PROBLEM REQUIREMENTS: Can you turn the stretch of rows from the very start through the line containing "pos(366,325)" into a JSON list of strings, with one string per line and blank lines left out?

DATASET RECORDS:

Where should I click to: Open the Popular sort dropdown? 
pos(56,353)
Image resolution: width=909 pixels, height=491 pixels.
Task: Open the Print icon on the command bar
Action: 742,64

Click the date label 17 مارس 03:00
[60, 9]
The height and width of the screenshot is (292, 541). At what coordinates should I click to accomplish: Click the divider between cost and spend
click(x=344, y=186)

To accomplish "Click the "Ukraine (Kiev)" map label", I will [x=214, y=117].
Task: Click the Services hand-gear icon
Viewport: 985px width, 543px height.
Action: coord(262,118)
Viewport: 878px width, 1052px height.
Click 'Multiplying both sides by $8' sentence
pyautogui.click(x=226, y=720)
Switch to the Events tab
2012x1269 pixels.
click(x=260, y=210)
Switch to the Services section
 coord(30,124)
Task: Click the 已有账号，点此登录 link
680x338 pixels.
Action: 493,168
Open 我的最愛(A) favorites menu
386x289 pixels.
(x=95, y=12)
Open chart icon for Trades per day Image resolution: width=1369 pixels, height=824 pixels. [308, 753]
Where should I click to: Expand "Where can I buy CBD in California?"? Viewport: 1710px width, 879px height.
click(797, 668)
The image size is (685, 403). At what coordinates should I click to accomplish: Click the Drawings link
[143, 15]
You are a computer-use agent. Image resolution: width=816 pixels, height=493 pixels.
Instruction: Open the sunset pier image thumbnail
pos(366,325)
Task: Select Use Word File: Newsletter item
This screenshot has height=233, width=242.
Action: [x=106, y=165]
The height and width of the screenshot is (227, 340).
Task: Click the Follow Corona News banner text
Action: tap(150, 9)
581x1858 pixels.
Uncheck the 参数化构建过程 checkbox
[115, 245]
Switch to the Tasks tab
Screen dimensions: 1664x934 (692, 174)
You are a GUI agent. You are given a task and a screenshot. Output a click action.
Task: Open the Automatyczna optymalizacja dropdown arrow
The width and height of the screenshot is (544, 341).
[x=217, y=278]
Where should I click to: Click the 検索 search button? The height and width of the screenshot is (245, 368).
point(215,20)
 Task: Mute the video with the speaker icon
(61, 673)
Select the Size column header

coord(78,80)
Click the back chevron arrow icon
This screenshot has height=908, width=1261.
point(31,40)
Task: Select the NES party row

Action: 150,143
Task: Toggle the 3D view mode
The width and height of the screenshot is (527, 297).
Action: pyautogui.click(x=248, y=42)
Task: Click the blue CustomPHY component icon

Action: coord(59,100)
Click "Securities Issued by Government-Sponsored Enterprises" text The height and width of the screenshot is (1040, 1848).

RESPONSE:
[
  "Where should I click to: Open the Popular sort dropdown? ",
  "pos(56,353)",
  "Image resolution: width=909 pixels, height=491 pixels.",
  "Task: Open the Print icon on the command bar",
  "Action: 742,64",
  "Click the date label 17 مارس 03:00",
  "[60, 9]",
  "The height and width of the screenshot is (292, 541). At what coordinates should I click to accomplish: Click the divider between cost and spend",
  "click(x=344, y=186)",
  "To accomplish \"Click the \"Ukraine (Kiev)\" map label\", I will [x=214, y=117].",
  "Task: Click the Services hand-gear icon",
  "Viewport: 985px width, 543px height.",
  "Action: coord(262,118)",
  "Viewport: 878px width, 1052px height.",
  "Click 'Multiplying both sides by $8' sentence",
  "pyautogui.click(x=226, y=720)",
  "Switch to the Events tab",
  "2012x1269 pixels.",
  "click(x=260, y=210)",
  "Switch to the Services section",
  " coord(30,124)",
  "Task: Click the 已有账号，点此登录 link",
  "680x338 pixels.",
  "Action: 493,168",
  "Open 我的最愛(A) favorites menu",
  "386x289 pixels.",
  "(x=95, y=12)",
  "Open chart icon for Trades per day Image resolution: width=1369 pixels, height=824 pixels. [308, 753]",
  "Where should I click to: Expand \"Where can I buy CBD in California?\"? Viewport: 1710px width, 879px height.",
  "click(797, 668)",
  "The image size is (685, 403). At what coordinates should I click to accomplish: Click the Drawings link",
  "[143, 15]",
  "You are a computer-use agent. Image resolution: width=816 pixels, height=493 pixels.",
  "Instruction: Open the sunset pier image thumbnail",
  "pos(366,325)"
]